** Requirements **
Duplicate the records below line for line, changing nothing.

** Extracted material **
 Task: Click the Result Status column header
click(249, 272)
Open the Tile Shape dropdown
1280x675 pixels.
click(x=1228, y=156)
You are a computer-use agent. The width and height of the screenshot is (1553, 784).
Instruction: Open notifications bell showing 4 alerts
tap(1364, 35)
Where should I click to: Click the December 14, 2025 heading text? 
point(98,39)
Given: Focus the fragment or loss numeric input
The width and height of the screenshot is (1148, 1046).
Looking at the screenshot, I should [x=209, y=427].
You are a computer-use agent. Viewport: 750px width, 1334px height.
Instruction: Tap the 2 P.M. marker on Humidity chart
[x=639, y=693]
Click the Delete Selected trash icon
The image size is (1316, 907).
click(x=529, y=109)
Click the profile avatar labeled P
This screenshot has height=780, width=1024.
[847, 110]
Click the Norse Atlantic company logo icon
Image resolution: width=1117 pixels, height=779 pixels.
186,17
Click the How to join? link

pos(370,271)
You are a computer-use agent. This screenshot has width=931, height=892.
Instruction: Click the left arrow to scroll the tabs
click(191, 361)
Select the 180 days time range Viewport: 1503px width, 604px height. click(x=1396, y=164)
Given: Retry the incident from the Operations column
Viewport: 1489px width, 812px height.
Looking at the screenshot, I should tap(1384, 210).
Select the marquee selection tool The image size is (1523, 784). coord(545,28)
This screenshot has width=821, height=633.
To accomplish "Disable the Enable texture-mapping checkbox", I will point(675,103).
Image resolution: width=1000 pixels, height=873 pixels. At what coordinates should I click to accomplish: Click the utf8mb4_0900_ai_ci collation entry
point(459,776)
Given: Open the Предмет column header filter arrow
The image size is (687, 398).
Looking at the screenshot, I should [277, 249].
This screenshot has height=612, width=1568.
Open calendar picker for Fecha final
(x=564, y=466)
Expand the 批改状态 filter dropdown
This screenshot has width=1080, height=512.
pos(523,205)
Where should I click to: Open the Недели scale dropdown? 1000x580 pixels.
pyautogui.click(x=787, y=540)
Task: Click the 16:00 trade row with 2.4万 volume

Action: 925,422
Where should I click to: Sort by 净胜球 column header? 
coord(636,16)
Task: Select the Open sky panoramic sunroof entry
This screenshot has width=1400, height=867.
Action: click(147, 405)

** Solution **
 Task: Click the Result Status column header
click(249, 272)
Open the Tile Shape dropdown
1280x675 pixels.
click(x=1228, y=156)
You are a computer-use agent. The width and height of the screenshot is (1553, 784).
Instruction: Open notifications bell showing 4 alerts
tap(1364, 35)
Where should I click to: Click the December 14, 2025 heading text? 
point(98,39)
Given: Focus the fragment or loss numeric input
The width and height of the screenshot is (1148, 1046).
Looking at the screenshot, I should [x=209, y=427].
You are a computer-use agent. Viewport: 750px width, 1334px height.
Instruction: Tap the 2 P.M. marker on Humidity chart
[x=639, y=693]
Click the Delete Selected trash icon
The image size is (1316, 907).
click(x=529, y=109)
Click the profile avatar labeled P
This screenshot has height=780, width=1024.
[847, 110]
Click the Norse Atlantic company logo icon
Image resolution: width=1117 pixels, height=779 pixels.
186,17
Click the How to join? link

pos(370,271)
You are a computer-use agent. This screenshot has width=931, height=892.
Instruction: Click the left arrow to scroll the tabs
click(191, 361)
Select the 180 days time range Viewport: 1503px width, 604px height. click(x=1396, y=164)
Given: Retry the incident from the Operations column
Viewport: 1489px width, 812px height.
Looking at the screenshot, I should tap(1384, 210).
Select the marquee selection tool The image size is (1523, 784). coord(545,28)
This screenshot has width=821, height=633.
To accomplish "Disable the Enable texture-mapping checkbox", I will point(675,103).
Image resolution: width=1000 pixels, height=873 pixels. At what coordinates should I click to accomplish: Click the utf8mb4_0900_ai_ci collation entry
point(459,776)
Given: Open the Предмет column header filter arrow
The image size is (687, 398).
Looking at the screenshot, I should [277, 249].
This screenshot has height=612, width=1568.
Open calendar picker for Fecha final
(x=564, y=466)
Expand the 批改状态 filter dropdown
This screenshot has width=1080, height=512.
pos(523,205)
Where should I click to: Open the Недели scale dropdown? 1000x580 pixels.
pyautogui.click(x=787, y=540)
Task: Click the 16:00 trade row with 2.4万 volume

Action: 925,422
Where should I click to: Sort by 净胜球 column header? 
coord(636,16)
Task: Select the Open sky panoramic sunroof entry
This screenshot has width=1400, height=867.
Action: click(147, 405)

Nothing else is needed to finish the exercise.